▶ _OBJECTIVE_
Please pick out each line below that contains the word "width" and copy it. Case counts.

[Start DATA SHOWN]

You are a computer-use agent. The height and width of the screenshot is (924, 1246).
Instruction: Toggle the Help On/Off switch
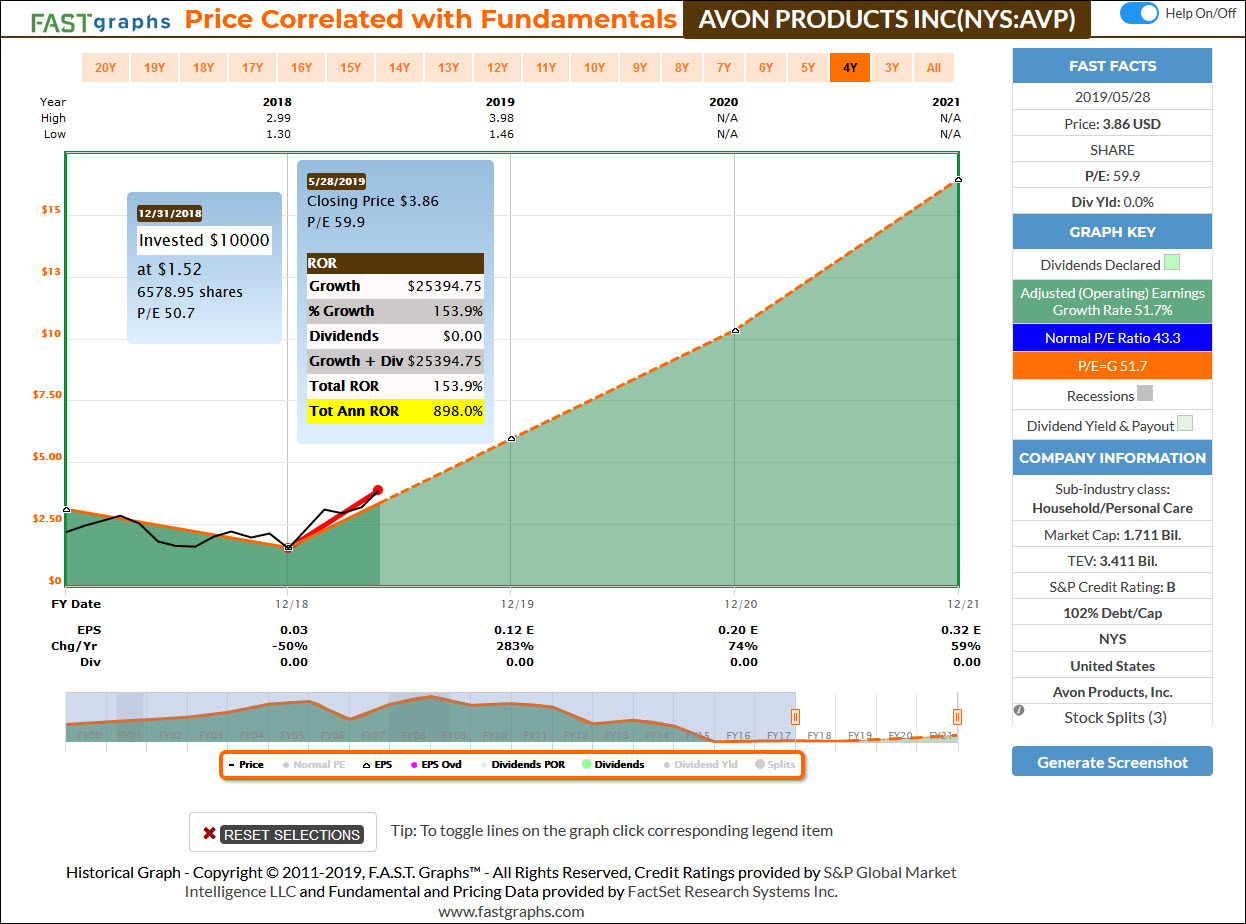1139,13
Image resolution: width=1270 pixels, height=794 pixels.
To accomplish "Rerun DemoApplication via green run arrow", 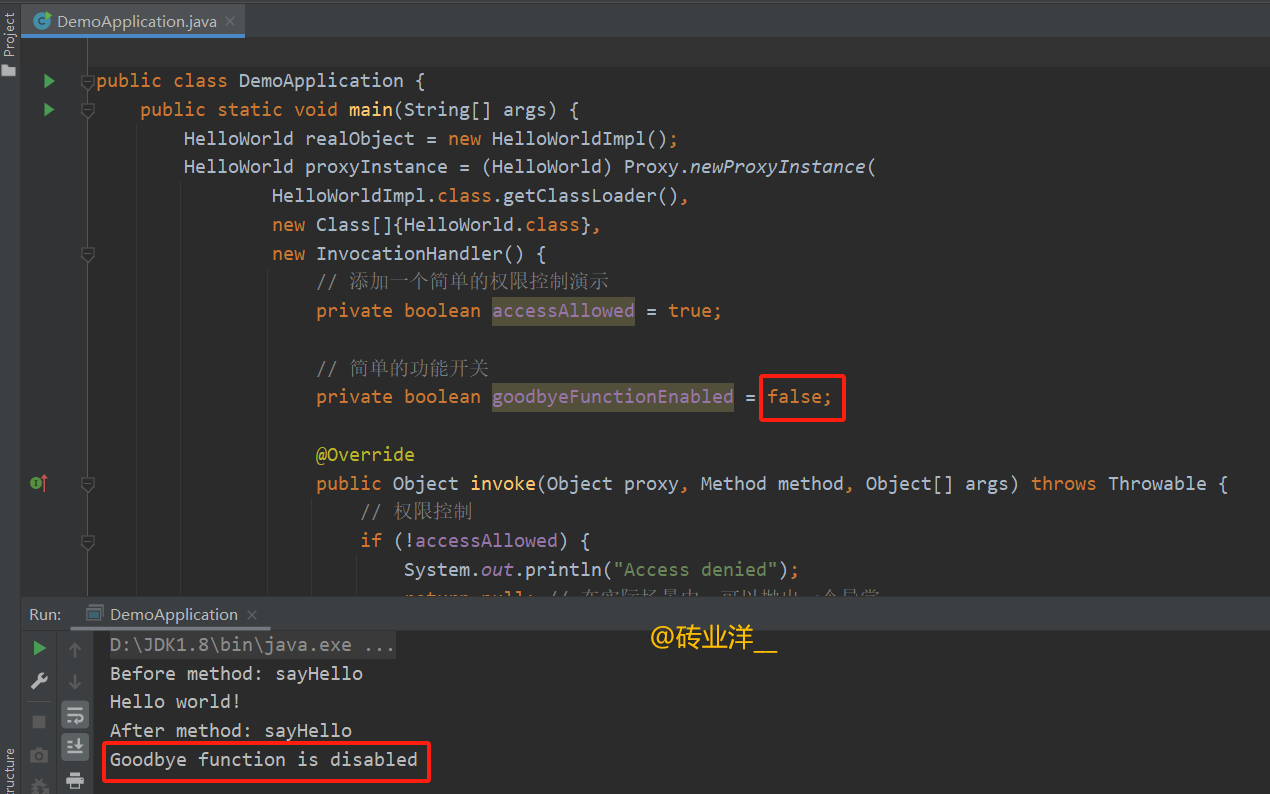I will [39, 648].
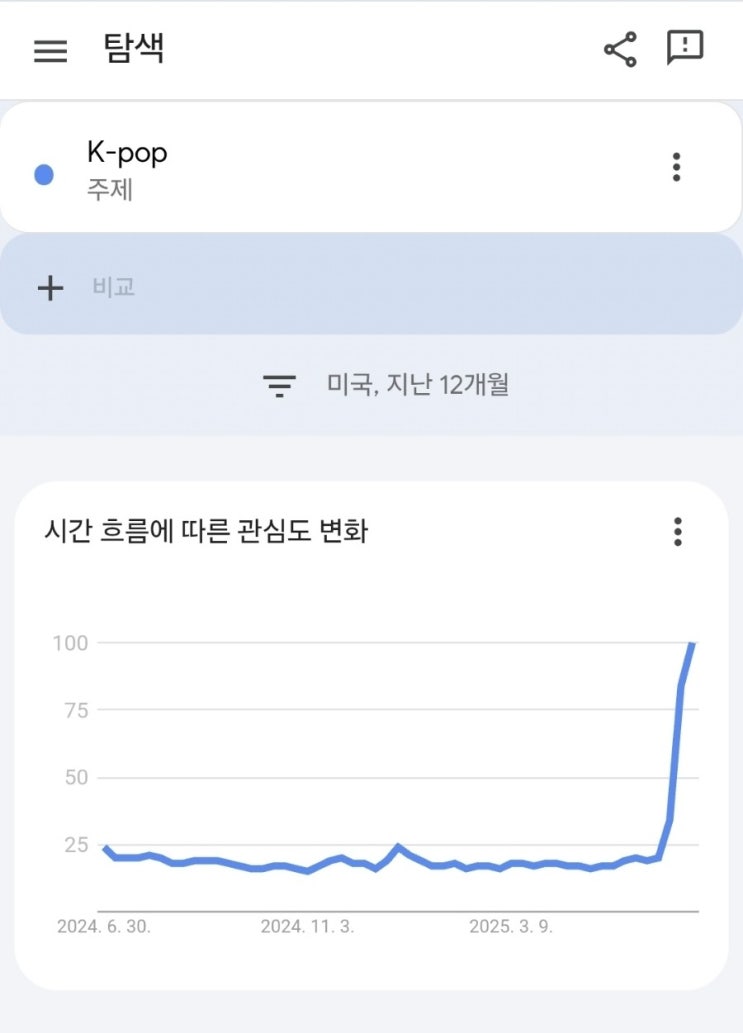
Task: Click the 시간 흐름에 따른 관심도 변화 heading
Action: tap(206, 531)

[End DATA SHOWN]

▶ _FULL RESPONSE_
You are a computer-use agent. The height and width of the screenshot is (924, 1246).
Image resolution: width=1270 pixels, height=794 pixels.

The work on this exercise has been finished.